Your reply should be an exact copy of the lines from the one that holds "Apps (53, 587)" to the end of the data below.

====== Data ======

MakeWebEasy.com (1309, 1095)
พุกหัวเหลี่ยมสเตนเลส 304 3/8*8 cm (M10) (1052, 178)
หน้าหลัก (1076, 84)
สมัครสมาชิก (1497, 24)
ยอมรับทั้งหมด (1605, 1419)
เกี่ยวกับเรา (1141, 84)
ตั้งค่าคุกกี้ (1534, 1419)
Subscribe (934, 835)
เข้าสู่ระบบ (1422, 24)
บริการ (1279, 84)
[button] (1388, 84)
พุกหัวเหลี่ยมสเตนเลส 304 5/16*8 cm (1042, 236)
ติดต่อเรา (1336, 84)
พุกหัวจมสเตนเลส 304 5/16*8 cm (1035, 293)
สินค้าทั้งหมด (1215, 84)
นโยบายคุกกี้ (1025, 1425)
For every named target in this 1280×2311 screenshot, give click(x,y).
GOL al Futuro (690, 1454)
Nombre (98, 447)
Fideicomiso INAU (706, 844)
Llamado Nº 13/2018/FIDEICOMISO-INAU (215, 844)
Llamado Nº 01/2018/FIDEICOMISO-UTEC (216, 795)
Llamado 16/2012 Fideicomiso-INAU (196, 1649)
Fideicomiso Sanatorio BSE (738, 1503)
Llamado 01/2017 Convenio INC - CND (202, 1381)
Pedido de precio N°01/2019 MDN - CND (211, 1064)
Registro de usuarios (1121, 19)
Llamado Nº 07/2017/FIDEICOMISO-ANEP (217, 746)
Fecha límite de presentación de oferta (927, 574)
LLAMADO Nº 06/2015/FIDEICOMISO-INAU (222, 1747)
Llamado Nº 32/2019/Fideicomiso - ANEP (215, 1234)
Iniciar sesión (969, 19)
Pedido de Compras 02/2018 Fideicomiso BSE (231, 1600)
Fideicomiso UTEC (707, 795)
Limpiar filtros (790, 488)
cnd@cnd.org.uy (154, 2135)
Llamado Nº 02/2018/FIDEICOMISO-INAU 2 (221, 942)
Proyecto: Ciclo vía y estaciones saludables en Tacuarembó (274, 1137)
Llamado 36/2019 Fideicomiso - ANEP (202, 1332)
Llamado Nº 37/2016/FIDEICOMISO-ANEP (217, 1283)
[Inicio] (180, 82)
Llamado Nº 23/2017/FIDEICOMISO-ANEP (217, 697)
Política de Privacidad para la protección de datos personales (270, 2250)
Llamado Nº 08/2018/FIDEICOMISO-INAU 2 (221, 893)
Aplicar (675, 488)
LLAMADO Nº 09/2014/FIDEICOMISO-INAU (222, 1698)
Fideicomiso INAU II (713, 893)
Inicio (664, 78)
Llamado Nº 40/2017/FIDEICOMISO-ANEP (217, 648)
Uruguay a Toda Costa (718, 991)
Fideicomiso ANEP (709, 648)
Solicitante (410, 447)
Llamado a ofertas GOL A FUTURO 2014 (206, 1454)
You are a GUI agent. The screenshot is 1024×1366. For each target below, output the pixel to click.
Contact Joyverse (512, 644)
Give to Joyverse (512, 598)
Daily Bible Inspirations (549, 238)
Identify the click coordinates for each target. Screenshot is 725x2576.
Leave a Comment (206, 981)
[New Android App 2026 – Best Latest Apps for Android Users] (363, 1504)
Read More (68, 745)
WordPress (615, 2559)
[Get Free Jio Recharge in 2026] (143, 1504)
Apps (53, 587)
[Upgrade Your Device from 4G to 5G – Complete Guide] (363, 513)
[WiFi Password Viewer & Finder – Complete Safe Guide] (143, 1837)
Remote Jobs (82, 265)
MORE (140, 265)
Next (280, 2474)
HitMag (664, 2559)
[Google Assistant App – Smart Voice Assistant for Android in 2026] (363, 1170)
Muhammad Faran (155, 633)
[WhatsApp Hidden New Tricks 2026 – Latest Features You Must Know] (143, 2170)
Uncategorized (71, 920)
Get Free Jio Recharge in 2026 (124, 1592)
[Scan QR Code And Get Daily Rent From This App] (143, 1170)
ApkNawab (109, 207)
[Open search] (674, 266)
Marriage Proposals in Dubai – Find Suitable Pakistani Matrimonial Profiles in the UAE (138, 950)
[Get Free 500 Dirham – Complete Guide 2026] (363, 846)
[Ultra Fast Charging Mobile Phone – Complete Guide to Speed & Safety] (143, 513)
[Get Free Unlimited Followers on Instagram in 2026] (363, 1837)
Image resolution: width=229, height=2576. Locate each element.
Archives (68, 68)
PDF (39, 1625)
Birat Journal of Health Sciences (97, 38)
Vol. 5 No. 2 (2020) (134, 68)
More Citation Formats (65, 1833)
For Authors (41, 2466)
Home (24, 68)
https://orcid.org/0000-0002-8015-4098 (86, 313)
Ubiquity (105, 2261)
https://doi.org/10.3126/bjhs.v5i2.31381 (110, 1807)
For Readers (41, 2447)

======

Result of this task
Apps (53, 587)
[Upgrade Your Device from 4G to 5G – Complete Guide] (363, 513)
[WiFi Password Viewer & Finder – Complete Safe Guide] (143, 1837)
Remote Jobs (82, 265)
MORE (140, 265)
Next (280, 2474)
HitMag (664, 2559)
[Google Assistant App – Smart Voice Assistant for Android in 2026] (363, 1170)
Muhammad Faran (155, 633)
[WhatsApp Hidden New Tricks 2026 – Latest Features You Must Know] (143, 2170)
Uncategorized (71, 920)
Get Free Jio Recharge in 2026 (124, 1592)
[Scan QR Code And Get Daily Rent From This App] (143, 1170)
ApkNawab (109, 207)
[Open search] (674, 266)
Marriage Proposals in Dubai – Find Suitable Pakistani Matrimonial Profiles in the UAE (138, 950)
[Get Free 500 Dirham – Complete Guide 2026] (363, 846)
[Ultra Fast Charging Mobile Phone – Complete Guide to Speed & Safety] (143, 513)
[Get Free Unlimited Followers on Instagram in 2026] (363, 1837)
Image resolution: width=229, height=2576. Locate each element.
Archives (68, 68)
PDF (39, 1625)
Birat Journal of Health Sciences (97, 38)
Vol. 5 No. 2 (2020) (134, 68)
More Citation Formats (65, 1833)
For Authors (41, 2466)
Home (24, 68)
https://orcid.org/0000-0002-8015-4098 (86, 313)
Ubiquity (105, 2261)
https://doi.org/10.3126/bjhs.v5i2.31381 (110, 1807)
For Readers (41, 2447)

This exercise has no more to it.